**Texte présenté**.
"""

Sources

extrait de la lettre du Grand Maître Gérard de Ridefort, prisonnier du sultan Saladin

 

 

 

Cette lettre est adressée au Templier Jean de Terric, Commandeur de la Terre du royaume de Jérusalem, et à tous les dignitaires du Temple en Occident. Elle a été écrite peu après la prise du port de Saint-Jean-d'Acre par les Sarrazins, le 10 juillet 1187. A ce moment-là, suite à la défaite de Hattin, le 4 juillet 1187, le roi de Jérusalem et le Grand-Maître des Templiers sont prisonniers de Saladin. On suppose que cette lettre a été transmise secrètement à Jean de Terric, Commandeur de la Terre qui était à Jérusalem, par le seigneur Balian II d'Ibelin - qui après la bataille de Hattin, avait bénéficié d'un sauf-conduit, généreusement accordé par le sultan Saladin pour que le baron franc puisse évacuer sa famille de Jérusalem.

 

 

"Frère Terric, Grand-Maître de la pauvre Maison du Temple, presque anéantie, à tous les Précepteurs, à tous nos Frères et Sujets, Salut en celui qui seul mérite nos soupirs, à qui le soleil et la lune obéissent: la main du Seigneur s’est appesantie sur nous, nos très-chers Frères, et les maux dont le Ciel justement irrité nous afflige, sont à un point, que nous n’avons ni termes assez forts pour les exprimer, ni larmes assez cuisantes pour les déplorer. Un corps formidable de Turcomans, campé devant Tibériade, en avait déjà pris la ville, et allait s’emparer du château, lorsque nous étant mis en marche pour arrêter les progrès de Saladin, il sortit de son camp, nous prévint, et nous engagea dans des détroits où l’Armée chrétienne a été entièrement défaite. nous avons perdu, à cette malheureuse affaire, deux cent trente de nos Chevaliers, qui ont eu la tête tranchée, sans compter ceux qui ont péri dans une autre action, au nombre de soixante (bataille de la Fontaine-Cresson, 1er mai 1187). A peine le Roi, quelques Barons et moi, avons-nous pu échapper à la fureur du Soldat turc. Toujours plus altéré de sang chrétien, il vient de prendre Acre, il bat actuellement Tyr, en sorte qu’il ne nous reste plus que Jérusalem, Baruth, avec deux ou trois autres places sans garnison. ils sont en si grand nombre, que depuis Tyr jusqu’à Jérusalem et Gaza, ils ont comme inondé et couvert la surface du pays. C’en est fait, tout est perdu, si le ciel ne nous aide, et si vous tardez à nous secourir, il est impossible de nous maintenir ici plus longtemps. (...)"

"""

Données recueillies:
"""

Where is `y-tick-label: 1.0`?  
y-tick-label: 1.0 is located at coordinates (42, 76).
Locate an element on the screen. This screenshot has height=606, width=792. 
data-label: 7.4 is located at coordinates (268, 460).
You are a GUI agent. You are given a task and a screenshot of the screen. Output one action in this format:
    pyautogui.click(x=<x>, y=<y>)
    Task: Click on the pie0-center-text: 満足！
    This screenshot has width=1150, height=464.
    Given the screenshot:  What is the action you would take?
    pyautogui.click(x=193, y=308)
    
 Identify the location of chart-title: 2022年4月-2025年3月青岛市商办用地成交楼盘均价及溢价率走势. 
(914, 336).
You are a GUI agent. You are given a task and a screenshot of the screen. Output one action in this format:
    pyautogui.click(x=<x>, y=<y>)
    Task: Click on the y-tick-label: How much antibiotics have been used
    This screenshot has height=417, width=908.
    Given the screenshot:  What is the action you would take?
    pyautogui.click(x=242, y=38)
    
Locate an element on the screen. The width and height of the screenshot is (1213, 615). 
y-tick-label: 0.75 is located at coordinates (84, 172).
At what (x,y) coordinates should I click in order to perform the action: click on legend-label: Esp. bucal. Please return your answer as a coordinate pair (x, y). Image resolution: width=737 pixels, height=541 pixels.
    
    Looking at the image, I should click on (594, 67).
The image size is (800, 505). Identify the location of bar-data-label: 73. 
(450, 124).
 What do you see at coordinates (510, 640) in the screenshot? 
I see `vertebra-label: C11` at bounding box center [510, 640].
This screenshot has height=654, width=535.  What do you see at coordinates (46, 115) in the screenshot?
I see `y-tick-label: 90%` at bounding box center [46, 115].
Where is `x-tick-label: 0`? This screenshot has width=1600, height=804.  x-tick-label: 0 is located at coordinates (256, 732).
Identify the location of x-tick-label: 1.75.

"""

**Consignes**.
a. Répondez à ces questions sur l'extrait de lettre :
(i) À quelle date le port de Saint-Jean-d'Acre a-t-il été pris ?
(ii) Combien de Chevaliers ont eu la tête tranchée lors de la défaite décrite dans la lettre ?
(iii) Devant quelle ville était campé le corps de Turcomans ?
b. Présentez sous forme de liste numérotée, sans les lignes vides, le passage des données allant de la ligne qui contient "What do you see at coordinates (510, 640)" jusqu'à la fin des données, bornes comprises.
Le texte et les données n'ont aucun lien entre eux.

**Réponses attendues**.
a.
(i) Le 10 juillet 1187.
(ii) Deux cent trente.
(iii) Devant Tibériade.

b.
1.  What do you see at coordinates (510, 640) in the screenshot? 
2. I see `vertebra-label: C11` at bounding box center [510, 640].
3. This screenshot has height=654, width=535.  What do you see at coordinates (46, 115) in the screenshot?
4. I see `y-tick-label: 90%` at bounding box center [46, 115].
5. Where is `x-tick-label: 0`? This screenshot has width=1600, height=804.  x-tick-label: 0 is located at coordinates (256, 732).
6. Identify the location of x-tick-label: 1.75.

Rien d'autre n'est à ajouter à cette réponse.